Millions of fans would like to watch two big soccer events and are slightly inconvenienced with the broadcasting schedule?
If anything, Friday is a reminder not just of soccer’s increased presence but its staying power.
Messi’s arrival in the MLS has been compared to Pelé joining the New York Cosmos in 1975 and David Beckham playing for the LA Galaxy in 2007.
Those are ridiculous comparisons. This is an entirely different world. Pelé was needed to prove that soccer fans even existed. Beckham needed to make Americans know the MLS existed.
Part of Beckham’s job when he joined the league was publicity. He not only stood for nearly six hours of interviews during his introductory news conference, he routinely made the rounds on everything from late-night talk shows to local sports radio.
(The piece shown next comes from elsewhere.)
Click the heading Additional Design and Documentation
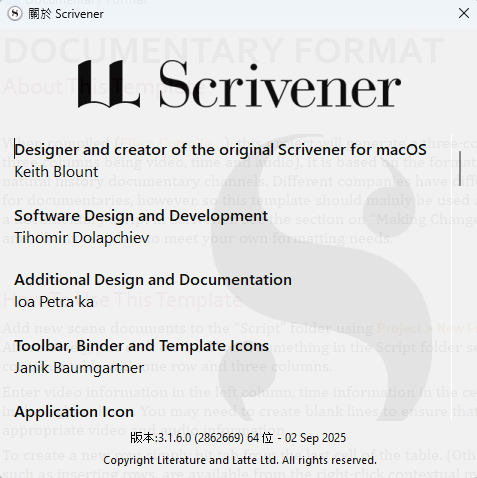477x478 pixels. coord(153,280)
He was a promotional tool as much as a player.
Messi just needs to be Messi. The fans, the media, the attention … it’s built in.
Messi’s introductory speech lasted just over two minutes. He won’t do media before Friday’s game and who really knows what he’ll do — or how long he’ll do it — after the game. He’s famously quiet. That won’t change.
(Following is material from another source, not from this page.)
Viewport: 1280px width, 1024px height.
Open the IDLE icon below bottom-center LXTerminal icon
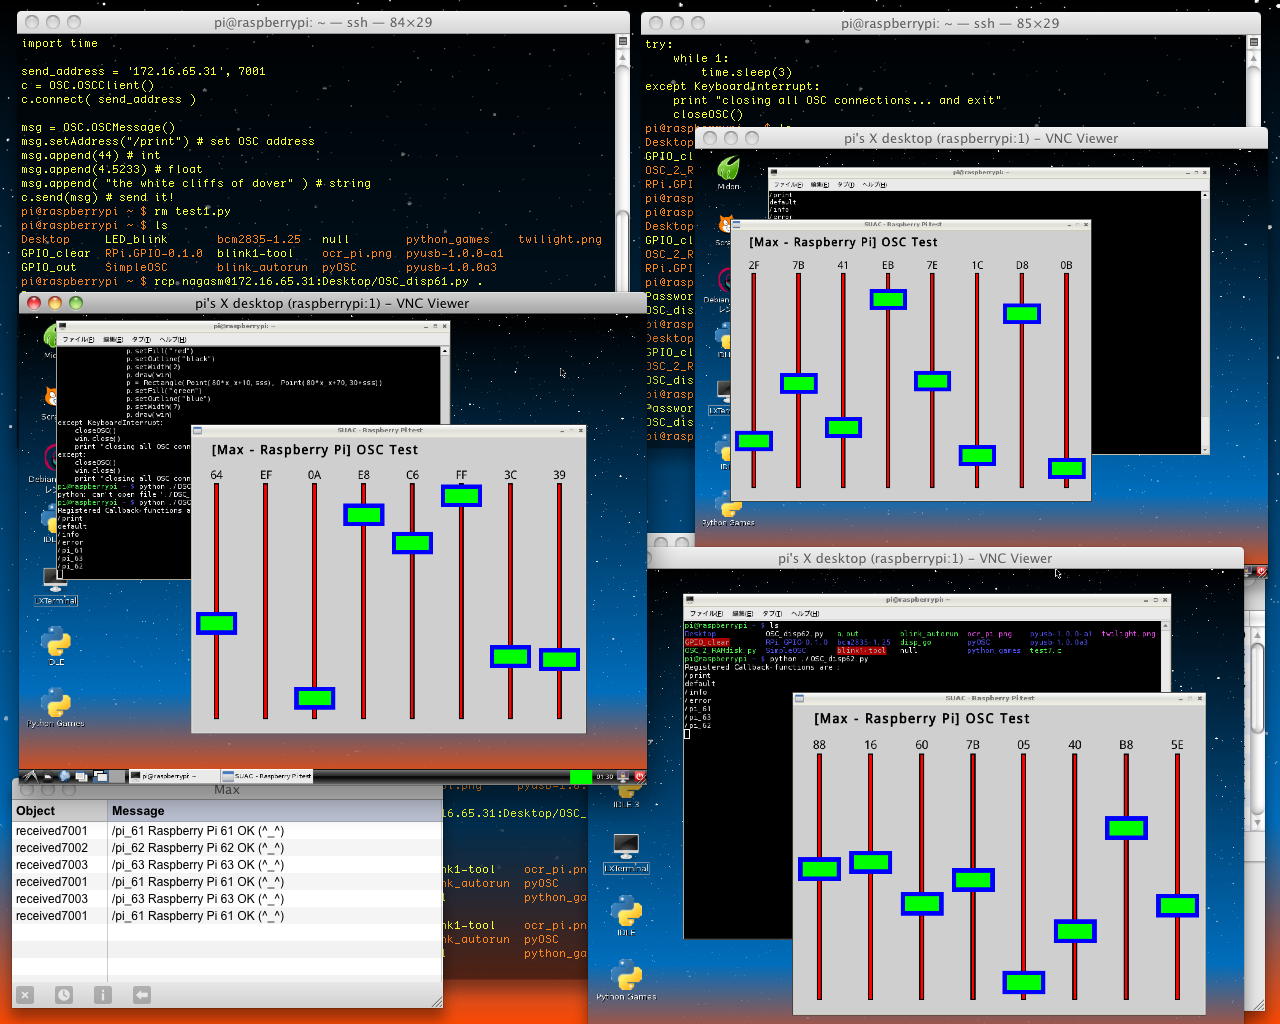627,914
His job is to be a star. At 36, he may not be at his Barcelona peak, but he was named FIFA’s Best Men’s Player in 2022, the same year he led Argentina to the World Cup title. In the final against France, he scored twice before delivering a third time in penalty kicks. Some 1.5 billion people are believed to have watched globally, including 26 million in America.
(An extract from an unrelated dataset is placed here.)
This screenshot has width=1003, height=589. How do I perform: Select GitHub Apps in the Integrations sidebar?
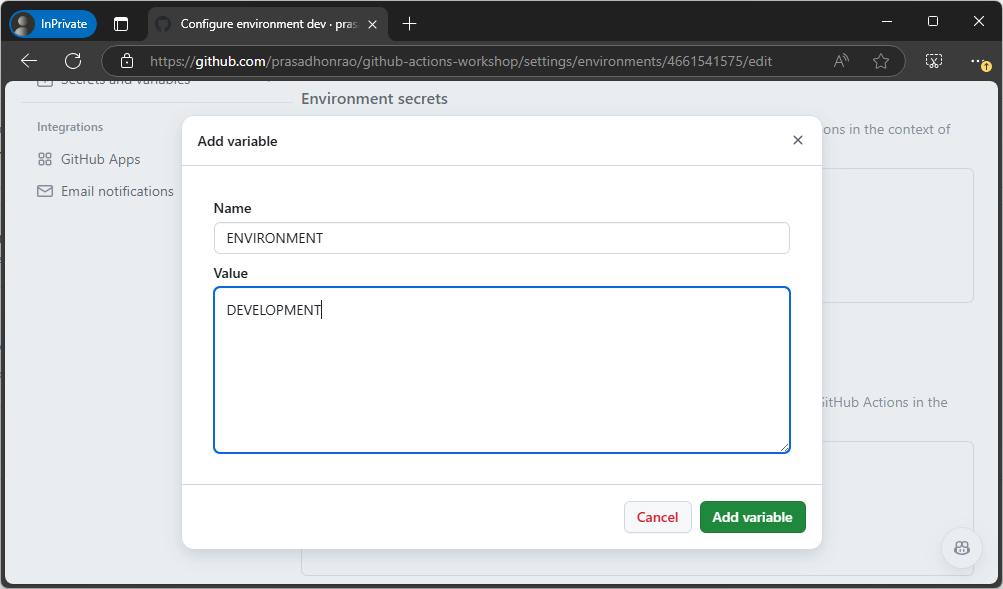coord(101,159)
Now he’s coming to a city near you as the best player in MLS.
Could having his games on Fox help with casual viewers? Absolutely, but Apple is paying MLS $250 million a year to broadcast every game. Streaming can limit fan growth, but a price like that was simply inconceivable when Beckham arrived 16 seasons ago.
Or put it this way. In 2007, Toronto joined MLS courtesy of a $10 million expansion fee. This spring, investors in San Diego paid $500 million to join the league.
As for the American women, the stakes and expectations on the pitch are as great as ever — win the World Cup or bust.
Off of it though, it’s far more stable. This is no longer 1999, when Mia Hamm and company were trying to prove that women could even play this sport, let alone that it was a viable entertainment option. Back then, selling out the Meadowlands or the Rose Bowl was proof of concept. The fact anyone tuned in was celebrated.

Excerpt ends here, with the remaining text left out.